Are you sitting comfortably? Then I’ll begin. Once upon a time in a  great farmhouse in darkest Peru, there lived a little bear and his two  elderly parents and with no other bears to play with and the forest  being too dangerous to venture into alone, he would lose himself in  books. Now in his nursery there were shelves brimming with stories of  gallant Kings and Queens and magnificent looking steam trains that flew  across lush green countryside and the little bear, sensing that he  somehow belonged to that far away land dreamed that he might one day  visit this magical country called “England.” England – that had invented  democracy and whose gleaming parliament had a clock tower that rose  taller than the tallest trees of the jungle. England – where the buses  were always red and ran on time and the incorruptible policeman rode  about in smart uniforms on gleaming bicycles. England – whose people  were “a byword for correctness, integrity and punctuality (qv).”

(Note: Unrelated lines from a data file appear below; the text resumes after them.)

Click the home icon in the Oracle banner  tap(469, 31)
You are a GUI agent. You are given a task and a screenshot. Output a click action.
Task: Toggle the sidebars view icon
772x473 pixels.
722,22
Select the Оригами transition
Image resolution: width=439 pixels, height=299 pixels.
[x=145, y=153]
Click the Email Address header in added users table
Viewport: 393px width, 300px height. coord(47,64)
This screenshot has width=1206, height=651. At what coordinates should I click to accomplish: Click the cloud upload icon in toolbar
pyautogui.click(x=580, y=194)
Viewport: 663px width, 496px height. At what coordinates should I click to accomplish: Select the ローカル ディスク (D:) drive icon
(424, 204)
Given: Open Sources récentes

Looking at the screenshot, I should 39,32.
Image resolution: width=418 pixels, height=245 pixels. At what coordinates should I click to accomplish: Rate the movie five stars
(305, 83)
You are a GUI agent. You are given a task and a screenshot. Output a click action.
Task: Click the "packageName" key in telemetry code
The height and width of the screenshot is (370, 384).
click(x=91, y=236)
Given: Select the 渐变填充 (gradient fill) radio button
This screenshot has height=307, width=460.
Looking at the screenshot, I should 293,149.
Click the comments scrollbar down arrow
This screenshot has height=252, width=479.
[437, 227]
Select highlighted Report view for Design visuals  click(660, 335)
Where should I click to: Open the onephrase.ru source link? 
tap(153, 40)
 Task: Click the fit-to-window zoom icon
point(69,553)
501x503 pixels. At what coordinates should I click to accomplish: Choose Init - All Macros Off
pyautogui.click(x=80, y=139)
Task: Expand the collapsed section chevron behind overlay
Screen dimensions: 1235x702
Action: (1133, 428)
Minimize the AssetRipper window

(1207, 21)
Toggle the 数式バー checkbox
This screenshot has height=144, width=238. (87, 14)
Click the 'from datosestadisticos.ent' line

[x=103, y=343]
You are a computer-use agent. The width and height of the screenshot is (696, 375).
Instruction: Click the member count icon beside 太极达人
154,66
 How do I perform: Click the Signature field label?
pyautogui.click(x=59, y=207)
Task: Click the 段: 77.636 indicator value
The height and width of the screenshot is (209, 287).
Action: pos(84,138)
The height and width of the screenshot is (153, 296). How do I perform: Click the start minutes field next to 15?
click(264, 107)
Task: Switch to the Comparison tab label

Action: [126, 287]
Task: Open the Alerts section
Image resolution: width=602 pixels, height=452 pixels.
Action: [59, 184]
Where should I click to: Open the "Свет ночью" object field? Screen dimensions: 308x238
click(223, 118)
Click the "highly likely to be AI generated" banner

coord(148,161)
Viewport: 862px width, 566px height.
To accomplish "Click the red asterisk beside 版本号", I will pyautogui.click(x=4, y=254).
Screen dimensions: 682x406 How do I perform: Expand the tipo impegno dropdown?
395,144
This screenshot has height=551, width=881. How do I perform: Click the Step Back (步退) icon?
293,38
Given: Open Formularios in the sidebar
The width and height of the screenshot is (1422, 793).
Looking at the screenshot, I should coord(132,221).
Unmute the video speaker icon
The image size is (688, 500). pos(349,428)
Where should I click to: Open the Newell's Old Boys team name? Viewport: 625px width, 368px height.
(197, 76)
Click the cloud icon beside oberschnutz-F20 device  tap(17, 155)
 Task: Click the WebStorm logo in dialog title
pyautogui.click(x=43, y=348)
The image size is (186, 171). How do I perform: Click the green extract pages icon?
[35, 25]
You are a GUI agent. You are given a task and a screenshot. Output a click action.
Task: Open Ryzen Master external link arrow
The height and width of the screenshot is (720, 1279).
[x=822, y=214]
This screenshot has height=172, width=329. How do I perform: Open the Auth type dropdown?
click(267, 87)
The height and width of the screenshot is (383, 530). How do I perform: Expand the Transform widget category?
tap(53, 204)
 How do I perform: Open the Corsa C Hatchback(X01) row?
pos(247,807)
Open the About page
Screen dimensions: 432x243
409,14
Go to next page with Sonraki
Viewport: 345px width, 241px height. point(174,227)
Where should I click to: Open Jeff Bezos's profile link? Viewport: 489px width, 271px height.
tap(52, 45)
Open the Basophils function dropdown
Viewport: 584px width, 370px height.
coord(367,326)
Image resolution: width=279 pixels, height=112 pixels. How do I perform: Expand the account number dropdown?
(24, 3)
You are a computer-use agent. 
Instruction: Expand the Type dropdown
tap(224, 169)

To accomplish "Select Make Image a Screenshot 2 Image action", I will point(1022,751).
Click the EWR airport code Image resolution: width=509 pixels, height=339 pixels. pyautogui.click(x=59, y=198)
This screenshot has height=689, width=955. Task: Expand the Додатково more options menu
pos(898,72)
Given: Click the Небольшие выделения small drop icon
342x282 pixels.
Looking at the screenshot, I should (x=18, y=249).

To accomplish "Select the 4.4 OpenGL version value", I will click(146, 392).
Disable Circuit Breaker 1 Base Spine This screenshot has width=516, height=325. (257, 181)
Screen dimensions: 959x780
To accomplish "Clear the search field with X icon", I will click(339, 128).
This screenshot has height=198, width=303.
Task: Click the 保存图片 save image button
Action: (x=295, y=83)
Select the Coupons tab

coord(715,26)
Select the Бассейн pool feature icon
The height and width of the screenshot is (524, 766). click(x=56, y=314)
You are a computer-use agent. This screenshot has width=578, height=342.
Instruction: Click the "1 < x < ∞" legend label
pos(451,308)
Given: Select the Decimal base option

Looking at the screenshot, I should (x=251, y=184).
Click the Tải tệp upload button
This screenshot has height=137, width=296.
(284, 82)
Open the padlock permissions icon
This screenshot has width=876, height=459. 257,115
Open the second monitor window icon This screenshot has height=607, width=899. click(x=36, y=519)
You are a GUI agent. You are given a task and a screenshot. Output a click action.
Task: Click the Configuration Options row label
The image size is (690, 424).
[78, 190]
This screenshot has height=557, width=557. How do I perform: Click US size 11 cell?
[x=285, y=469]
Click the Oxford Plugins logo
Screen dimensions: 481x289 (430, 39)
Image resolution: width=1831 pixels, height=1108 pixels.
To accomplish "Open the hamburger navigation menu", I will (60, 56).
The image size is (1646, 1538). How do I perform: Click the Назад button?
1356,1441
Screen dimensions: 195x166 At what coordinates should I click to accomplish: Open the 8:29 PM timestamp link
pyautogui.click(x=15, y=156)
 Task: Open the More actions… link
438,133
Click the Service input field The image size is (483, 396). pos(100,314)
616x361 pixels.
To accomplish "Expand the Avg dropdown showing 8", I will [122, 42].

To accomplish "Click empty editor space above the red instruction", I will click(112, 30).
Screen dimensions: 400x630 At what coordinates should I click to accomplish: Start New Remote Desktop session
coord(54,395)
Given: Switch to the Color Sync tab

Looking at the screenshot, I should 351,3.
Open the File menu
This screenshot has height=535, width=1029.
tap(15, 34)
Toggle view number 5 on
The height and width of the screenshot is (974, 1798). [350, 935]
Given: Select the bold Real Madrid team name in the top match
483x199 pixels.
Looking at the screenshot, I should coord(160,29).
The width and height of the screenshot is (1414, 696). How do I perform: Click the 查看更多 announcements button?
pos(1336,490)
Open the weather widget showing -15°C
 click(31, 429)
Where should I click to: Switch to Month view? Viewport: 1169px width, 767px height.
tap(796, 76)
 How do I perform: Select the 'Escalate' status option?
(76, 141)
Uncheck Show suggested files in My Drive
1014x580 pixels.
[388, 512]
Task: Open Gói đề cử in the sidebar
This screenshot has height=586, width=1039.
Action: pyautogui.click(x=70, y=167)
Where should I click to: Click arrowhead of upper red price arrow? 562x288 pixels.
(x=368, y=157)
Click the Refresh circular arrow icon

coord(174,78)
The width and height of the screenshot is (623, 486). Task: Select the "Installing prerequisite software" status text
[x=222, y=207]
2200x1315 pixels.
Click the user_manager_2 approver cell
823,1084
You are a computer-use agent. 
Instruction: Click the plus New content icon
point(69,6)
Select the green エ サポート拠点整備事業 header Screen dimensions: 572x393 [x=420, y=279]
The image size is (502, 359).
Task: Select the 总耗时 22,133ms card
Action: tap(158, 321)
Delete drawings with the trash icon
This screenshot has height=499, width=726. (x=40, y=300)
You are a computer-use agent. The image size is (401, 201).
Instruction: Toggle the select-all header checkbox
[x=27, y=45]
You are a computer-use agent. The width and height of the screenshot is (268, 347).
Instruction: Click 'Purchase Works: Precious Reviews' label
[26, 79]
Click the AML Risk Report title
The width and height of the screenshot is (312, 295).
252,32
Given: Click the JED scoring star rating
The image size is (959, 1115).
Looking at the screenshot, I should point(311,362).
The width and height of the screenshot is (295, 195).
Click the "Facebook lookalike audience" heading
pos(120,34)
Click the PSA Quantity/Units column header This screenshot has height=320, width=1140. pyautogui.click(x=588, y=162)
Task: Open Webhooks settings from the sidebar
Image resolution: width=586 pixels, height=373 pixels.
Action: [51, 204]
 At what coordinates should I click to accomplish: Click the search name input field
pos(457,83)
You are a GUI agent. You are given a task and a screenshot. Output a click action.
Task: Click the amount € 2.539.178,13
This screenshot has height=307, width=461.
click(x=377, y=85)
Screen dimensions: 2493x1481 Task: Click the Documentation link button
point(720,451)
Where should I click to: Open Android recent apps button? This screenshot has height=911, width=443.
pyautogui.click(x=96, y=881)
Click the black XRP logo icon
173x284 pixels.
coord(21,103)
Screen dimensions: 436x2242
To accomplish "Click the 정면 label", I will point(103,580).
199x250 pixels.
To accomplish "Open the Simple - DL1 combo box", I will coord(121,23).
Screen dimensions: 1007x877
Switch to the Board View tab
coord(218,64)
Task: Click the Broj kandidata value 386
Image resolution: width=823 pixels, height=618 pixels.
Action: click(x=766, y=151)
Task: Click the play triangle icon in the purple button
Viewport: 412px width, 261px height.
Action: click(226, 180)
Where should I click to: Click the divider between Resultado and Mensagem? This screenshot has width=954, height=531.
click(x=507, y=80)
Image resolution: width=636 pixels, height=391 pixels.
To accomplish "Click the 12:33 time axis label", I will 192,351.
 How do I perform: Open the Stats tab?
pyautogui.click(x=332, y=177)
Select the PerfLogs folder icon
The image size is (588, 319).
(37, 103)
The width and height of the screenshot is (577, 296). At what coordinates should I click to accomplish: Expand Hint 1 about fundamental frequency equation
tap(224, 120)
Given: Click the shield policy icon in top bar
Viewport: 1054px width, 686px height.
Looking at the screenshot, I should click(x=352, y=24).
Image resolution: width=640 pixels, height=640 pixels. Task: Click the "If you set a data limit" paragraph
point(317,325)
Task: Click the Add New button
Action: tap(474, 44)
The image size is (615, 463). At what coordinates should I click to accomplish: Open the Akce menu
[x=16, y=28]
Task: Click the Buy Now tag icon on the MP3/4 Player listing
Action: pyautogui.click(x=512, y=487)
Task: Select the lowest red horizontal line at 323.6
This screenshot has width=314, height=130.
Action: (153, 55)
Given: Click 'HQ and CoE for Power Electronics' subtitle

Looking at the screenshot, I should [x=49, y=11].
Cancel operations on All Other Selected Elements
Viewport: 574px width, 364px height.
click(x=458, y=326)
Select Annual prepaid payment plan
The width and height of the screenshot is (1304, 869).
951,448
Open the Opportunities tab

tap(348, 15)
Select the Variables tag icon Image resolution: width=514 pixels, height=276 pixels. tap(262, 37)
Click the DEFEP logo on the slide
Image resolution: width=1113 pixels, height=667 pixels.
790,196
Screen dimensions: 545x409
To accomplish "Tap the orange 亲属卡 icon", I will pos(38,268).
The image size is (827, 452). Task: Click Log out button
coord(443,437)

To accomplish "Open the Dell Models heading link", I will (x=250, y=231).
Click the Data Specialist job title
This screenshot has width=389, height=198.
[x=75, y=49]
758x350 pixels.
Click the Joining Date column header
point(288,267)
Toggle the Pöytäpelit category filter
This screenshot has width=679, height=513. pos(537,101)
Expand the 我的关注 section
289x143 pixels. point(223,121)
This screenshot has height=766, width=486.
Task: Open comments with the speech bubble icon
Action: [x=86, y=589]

And then one day, trouble broke out in his homeland and his worried father came and told him that he needed  to be sent away but all would be well because England would look after  him. And so he waved his parents farewell and flew across the great  ocean – and arrived to discover that the country he had dreamed about  for so long was nothing like the picture books at all – and indeed was  actually a bit shit.

Now, OK Dan Hannan MEP isn’t and never has been a bear and I don’t  have access to his childhood library – but the rest of it is true.  Brexit’s key intellectual figure, like many in the movement is the  immigrant child of émigré parents; Paddington – without the marmalade  sandwiches or the general appeal.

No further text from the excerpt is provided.